Selecting the right flooring is important because it improves the aesthetic of your home and feels comfortable underfoot. Additionally, it exhibits your lifestyle, enhances your home's décor and its value.
An older home may already have hardwood floors, but layers of old, faded finishes, vinyl, or carpet could hide them. Whether the floor is exposed or concealed, do you know what type it is?
We'll show you how to identify wood floors and how to choose hardwood flooring for your home.
How Can I Tell What Kind of Hardwood Floor I Have?
Bear in mind, your floor might look like hardwood, but it could be something else. To save money and time, know what kind of floor you have before deciding whether to replace or refinish.
Start by looking at an inconspicuous section of the floor, such as under a cabinet or in the closet. You may have to rip up a section of the carpet or scrape the finish off the wood to tell what it is.
There are multiple ways to determine the type of flooring and whether it's engineered or solid wood.
Get a Clue from The Wood Grain
Common hardwoods have an easily visible grain structure. In most cases, the grain characteristics make it easy to identify the hardwood on the floors. For example, maple has close curly grains. Oak generally has straight, porous grains with lighter and darker streaks.
Identify the Wood Through A Scraping Test
If your floor has layers of old finishes, you may need to scrape some off to make an accurate ID. Is it hardwood or softwood? When you push your fingernail into the wood, it will leave a dent in a softwood like pine. A thumbnail won't scratch a hardwood.
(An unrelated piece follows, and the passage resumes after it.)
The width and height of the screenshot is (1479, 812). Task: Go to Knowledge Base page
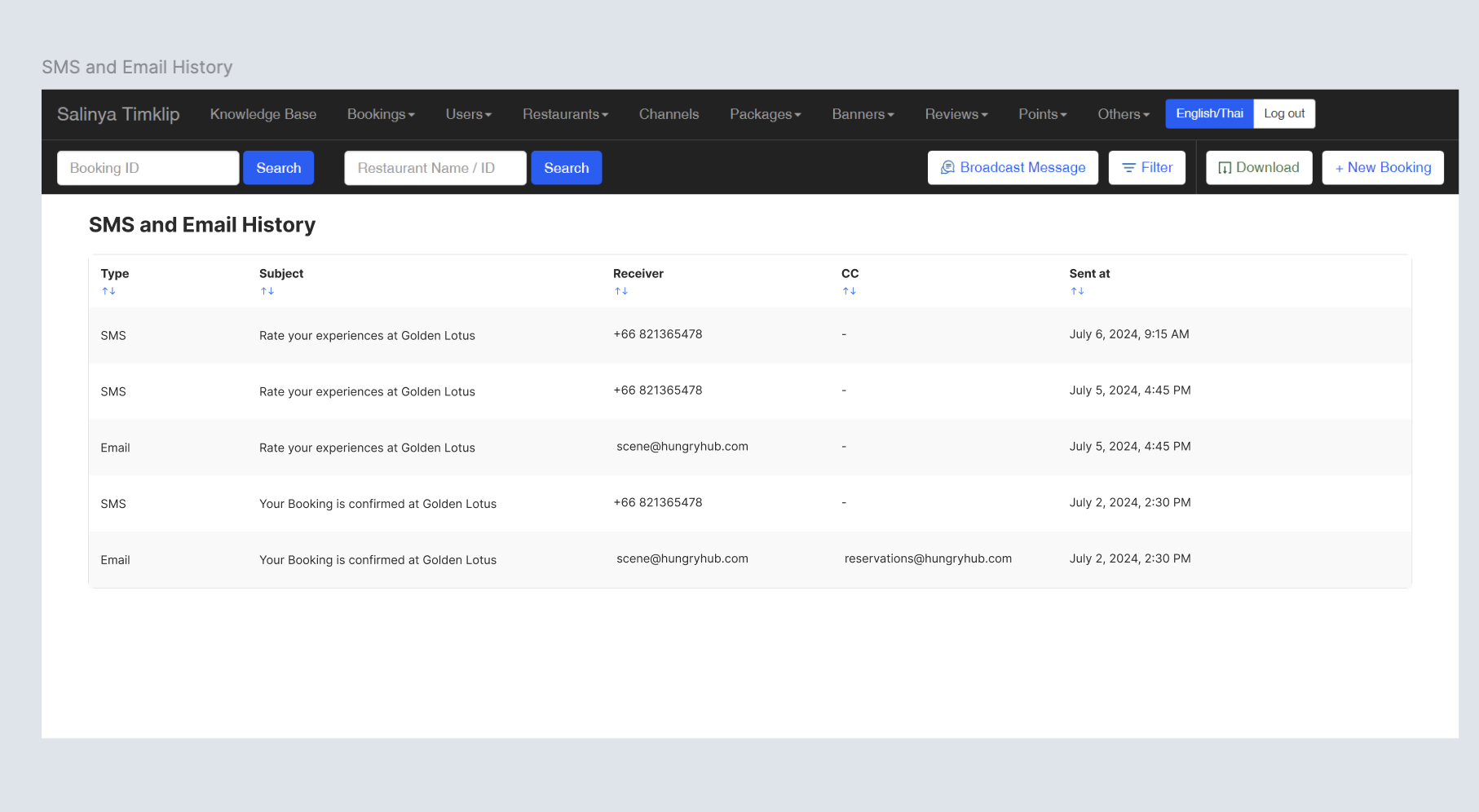tap(263, 114)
Species like maple and birch can look alike with a dark stain. Strip or sand down to bare wood to make an identification. You can always re-stain the section afterward.
Real Hardwood Has A Scent
All wood has a unique scent, and the natural odor may last for years. If you can't identify the wood by sight, try using your nose. You'll need to cut a small piece or sand a section to remove any stain or finish. Only someone with the first-hand experience can ID wood by smell, but it can be a useful method.
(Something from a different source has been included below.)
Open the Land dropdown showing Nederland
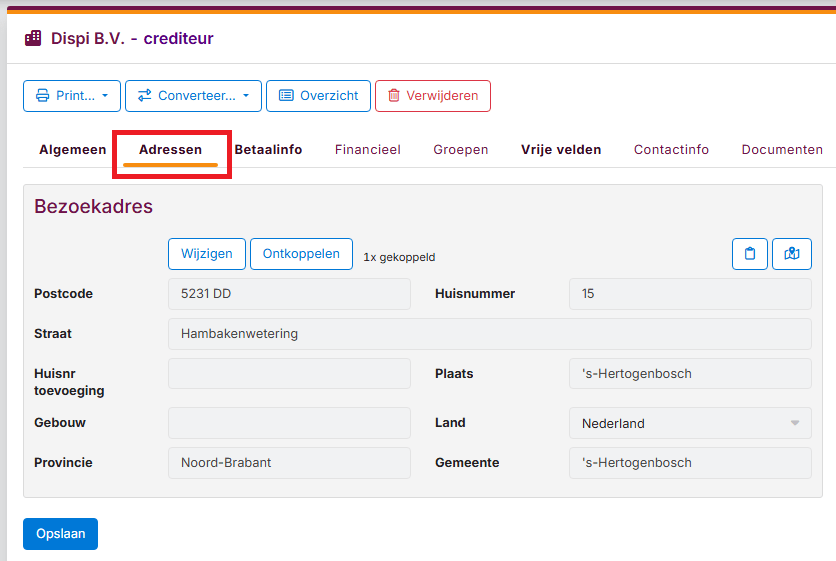836x561 pixels. coord(690,423)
Is It Solid or Engineered?
To know whether your floor contains solid wood or engineered planks, you'll need to see a cross-section of the board. Solid wood has grains running in a continuous pattern throughout the entire section.
Engineered wood looks like a sandwich with a wood veneer on top and many compressed layers underneath.
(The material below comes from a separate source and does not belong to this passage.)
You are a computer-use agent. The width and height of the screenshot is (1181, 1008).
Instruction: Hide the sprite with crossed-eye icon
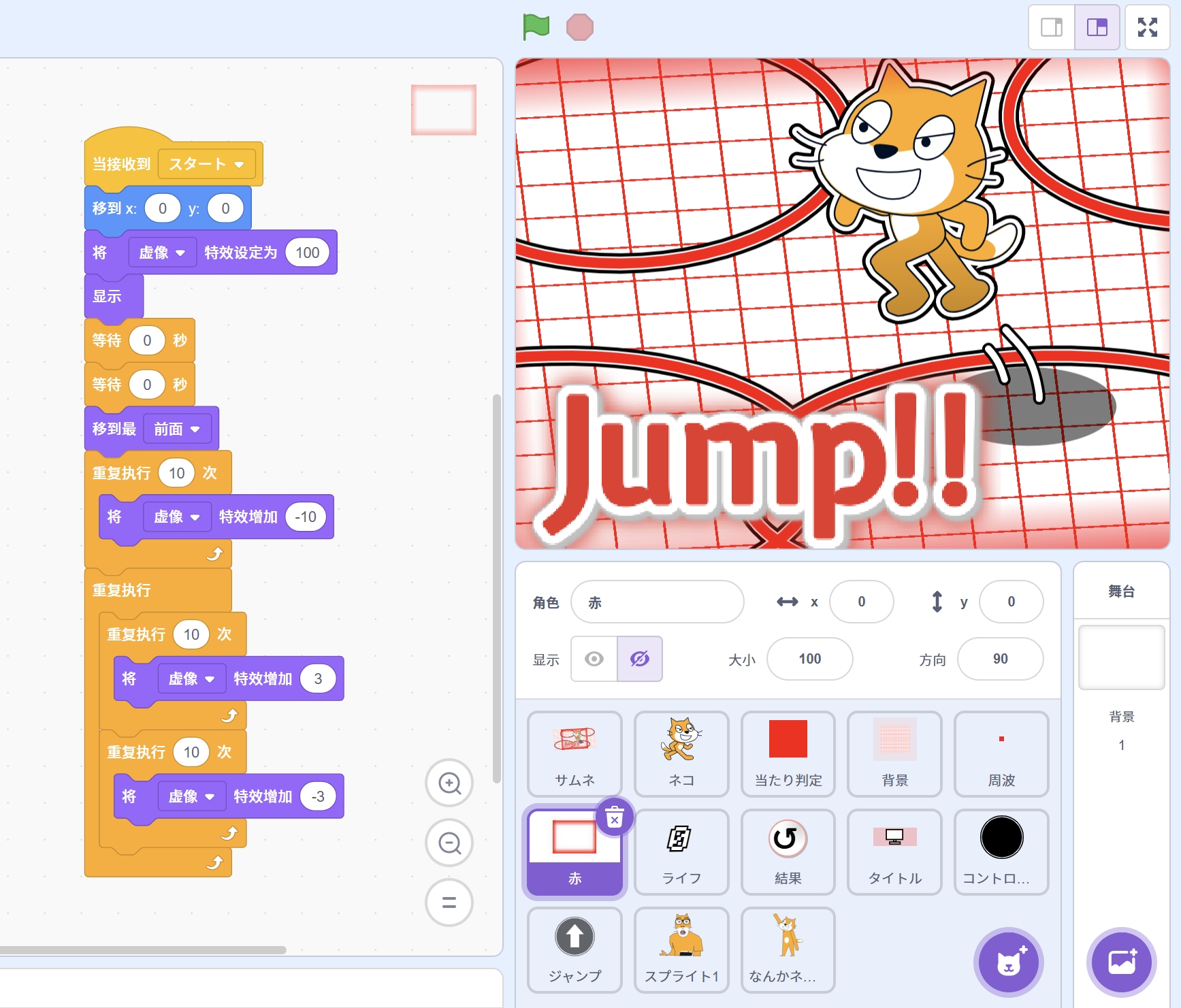click(x=639, y=659)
If you are still unsure, you can go online to check.
Go Online to Identify Your Type of Wood Floor
The Wood Database has a digital catalog of wood species. It's a handy resource for identifying wood around your home. You'll find lists of various woods based on grain direction, density, wood color, hardness, and other useful factors.
Of course, another option is to talk with a pro.
Seek Expert Advice
If you can't identify your wood floor, consult a local flooring professional or lumber yard for help. In most cases, you can call them and send a picture to get an identification.
The 3 Categories of Wood Floors
Typically, there are three flooring types, a softwood like pine, hardwood like oak, or engineered flooring.
Softwood - Pine is the softwood most frequently used for flooring, but it's not the only one. Other commonly available wood species are fir, cypress, cedar, spruce, and hemlock. You can identify softwood with a scratch test. If you can make a mark easily with your thumbnail, it's a softwood.
Engineered Wood – From the surface, it's challenging to tell solid hardwood from engineered hardwood. That's because an engineered floor uses a veneer for real wood on top. Under the top layer are alternating layers of various materials glued together under high pressure. The best way to tell is from the side. If you can take up a board, you'll know right away.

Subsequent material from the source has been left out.